*Excerpt*
= Beginning of Section =
OT: Apache Help

If there are any Apache experts out there, I need some help.

I am using Apache to run a development environment on my computer. I have several sites that I am developing, each of which has their own folder in the htdocs root folder.

My question is, how do I get references to the site root to only go to the folder root, rather to htdocs.

That is, I have htdocs/foo. Inside foo, I have a folder images. When loading images on a page, I refer to src=“/images/bar.gif”. But of course, this bounces to htdocs to look for the images folder, which I don’t want.

So either I need to set it so that it looks for the root within each specific site folder, or I need to somehow create an name-address or IP for each folder so I’m not accessing them as localhost/foo. I guess the latter would require configuring a DNS on my computer?

Any help? I am continually amazed by the knowledge of all Slowtwitchia…

http://www.apachefreaks.com/
.

If I am understanding your question correctly this is what you are trying to accomplish:

you have a directory tree that looks like:
…/htdocs/foo/images
and in your html you have image references that look like
/images/whatever.jpg
The solution is to either drop the first slash:
images/whatever.jpg
Or use an absolute path:
/htdocs/foo/images/whatever.jpg

This assumes that htdocs is at the root. I am running apache on a Linux box and my web document root is called html, so an absolute path looks like:
/var/www/html/foo/images/whatever.jpg

If this doesn’t make sense pm me more details (platform would be nice to know) and I’ll try a better answer.

-Joey
www.theraceguide.com

I am continually amazed by the knowledge of all Slowtwitchia…

*** So am I. And sometimes it makes me feel like a complete dumbass. You’re post was in English. I’m fairly certain. But I didn’t understand a thing you wrote.

it should not show htdocs/images/foo.gif in the html request if that IP address is mapped right to a propagated domain name. Your domain name, after it gets propagated and set, would = htdocs, or public_html. htdocs would not show in a browser surfing to your website.

The directory htdocs should not show in html requests, nor would public_html or whatever in free beastie, etc.

I would recommend using virtual hosts. If you are only doing things on your local computer, you should not have to configure DNS. You can cheat and just hack up your hosts file. On windows, this is usually under:
c:$winhome\system32\drivers\etc

Add you “fake” names under the localhost setting
127.0.0.1 localhost
127.0.0.1 foo.bar
127.0.0.1 me.slowtwitch.com

On unix/linux, this file is /etc/hosts

After you make the change and save the file, do a quick ping test.
= End of Section =
*Dataset section*
= Beginning of Section =
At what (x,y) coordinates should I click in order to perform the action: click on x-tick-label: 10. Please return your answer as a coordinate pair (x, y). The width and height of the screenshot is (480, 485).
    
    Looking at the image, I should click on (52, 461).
= End of Section =
*Exercise tasks*
A - Answer these questions from the Apache help thread, one line each.
(i) On the Linux box in the reply signed Joey, what is the web document root called?
(ii) On Unix or Linux, which file holds the hosts entries?
(iii) Which IP address does each fake name map to in the sample hosts file lines?
B - Write the next part of the Apache help thread, beginning right after its final sentence.

*Solved problems*
A -
(i) html
(ii) /etc/hosts
(iii) 127.0.0.1

B -
  1. Open up a command/terminal window
  2. run the following:
    ping my-fake-name.something.or.another

Example:
ping me.slowtwitch.com
PING me.slowtwitch.com (127.0.0.1): 56 data bytes
64 bytes from 127.0.0.1: icmp_seq=0 ttl=128 time=0 ms
64 bytes from 127.0.0.1: icmp_seq=1 ttl=128 time=0 ms

This would be bad output (aka you did something wrong)
ping you.slowtwitch.com
ping: unknown host you.slowtwitch.com

As for apache, setup the vhosts something like this:

<VirtualHost *:80>
ServerAdmin foo@bar.com
DocumentRoot /home/www/twothirds.org
ServerName twothirds.org
ServerAlias www.twothirds.org
ErrorLog logs/twothirds-error_log
CustomLog logs/twothirds-access_log combined
<Directory “/home/www/twothirds.org”>
Options Indexes FollowSymLinks Includes
AllowOverride All

<VirtualHost *:80>
ServerAdmin foo@bar.com
DocumentRoot /home/www/70.3athlete.com
ServerName 70.3athlete.com
ServerAlias ironman70.3athlete.com
ErrorLog logs/70.3athlete-error_log
CustomLog logs/70.3athlete-access_log combined
<Directory “/home/www/70.3athlete.com”>
Options Indexes FollowSymLinks Includes
AllowOverride All

As an alternative, you might be able to write custom mod_rewrite rules, but that can be very unfun.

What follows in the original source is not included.